Away from full-time work and SCAD-related volunteering, Becks is kept busy by her two whippets who help to keep her active as well as relaxed as they love a lazy sofa day watching a film or catching up on a box set!

Debbie Oliver

Trustee

Debbie is a Trustee and Co-founder of Beat SCAD. She had her SCAD in 2011 at the age of 49. Very little information was available about SCAD and it was six months before she found any other SCAD survivors online.

She took part in early meetings with Dr Adlam and his team at in Leicester to discuss the UK research project and has been active in supporting SCAD patients for the past few years.

In her day job, Debbie is a Production Editor at a publishing company. Her experience has been beneficial in developing Beat SCAD’s website and creating information leaflets and event collateral, as well as maintaining a social media presence. She also led the creation of a SCAD community on the Rare Connect website.

Karen Rockell

Secretary

Karen is a Trustee and Co-founder of Beat SCAD. She had her SCAD in November 2010 aged 55. She didn’t find another SCAD survivor until she ‘met’ Becks and Debbie online two years later. Frustrated by the lack of information or support available for SCAD survivors and their families, she spends her ‘retirement’ working hard to change that. She has established important connections to raise awareness in the medical field, and is a Patient Research Ambassador.

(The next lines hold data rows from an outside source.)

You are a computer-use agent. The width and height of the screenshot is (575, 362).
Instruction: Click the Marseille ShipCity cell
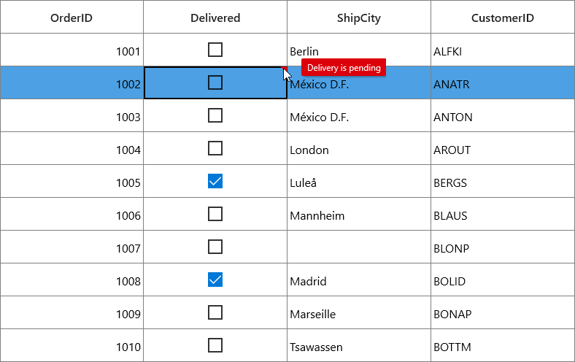358,312
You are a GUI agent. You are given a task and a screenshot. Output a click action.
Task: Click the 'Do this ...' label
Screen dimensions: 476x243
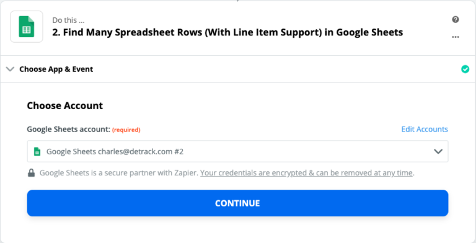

Karen is a trained public speaker and gives talks on organ donation and SCAD. She has six grandchildren who keep her busy, too.

Sarah Coombes

Trustee

Sarah had her SCAD in 2014, age 46, while driving her six-year-old to a party. She went on to receive a diagnosis of Fibromuscular Dysplasia (FMD) as well. She found that her mental recovery took far longer than her physical recovery, so now supports SCAD survivors as an admin for the UK and Ireland SCAD Survivors Facebook group. Sarah helps Beat SCAD raise awareness of the condition by giving talks to all kinds of medical professionals. She also helps organise Beat SCAD conferences and other events.

Harriet Mulvaney

Trustee

Harriet is a Director of a Digital Marketing agency working alongside her husband, Steve. Prior to this, Harriet was a Senior Human Resources professional, with a career spanning nearly 20 years.

Following her SCAD in November 2014, Harriet left her demanding, full-time role and, having taken six months off to spend with her family, she began part-time consultancy work in the field of HR – later transitioning to her current role.

Harriet gave an inspiring and helpful talk about Returning to work after a SCAD (or not) at the 2016 Beat SCAD Conference. Harriet has also been involved in other SCAD-related volunteering including speaking at the BHF Cymru Conference in 2016 alongside Dr David Adlam; various fundraising activities for Beat SCAD and the BHF; plus ongoing efforts to improve access to SCAD experts for patients located in Wales.

In addition to work and SCAD-related volunteering, Harriet has three children who she delights in spending time with. Since her SCAD she has thrown herself into reducing the stress in her life and getting fitter: ‘enjoying’ at least two sessions with a personal trainer each week and challenging herself with ‘deadlifting’ weight training.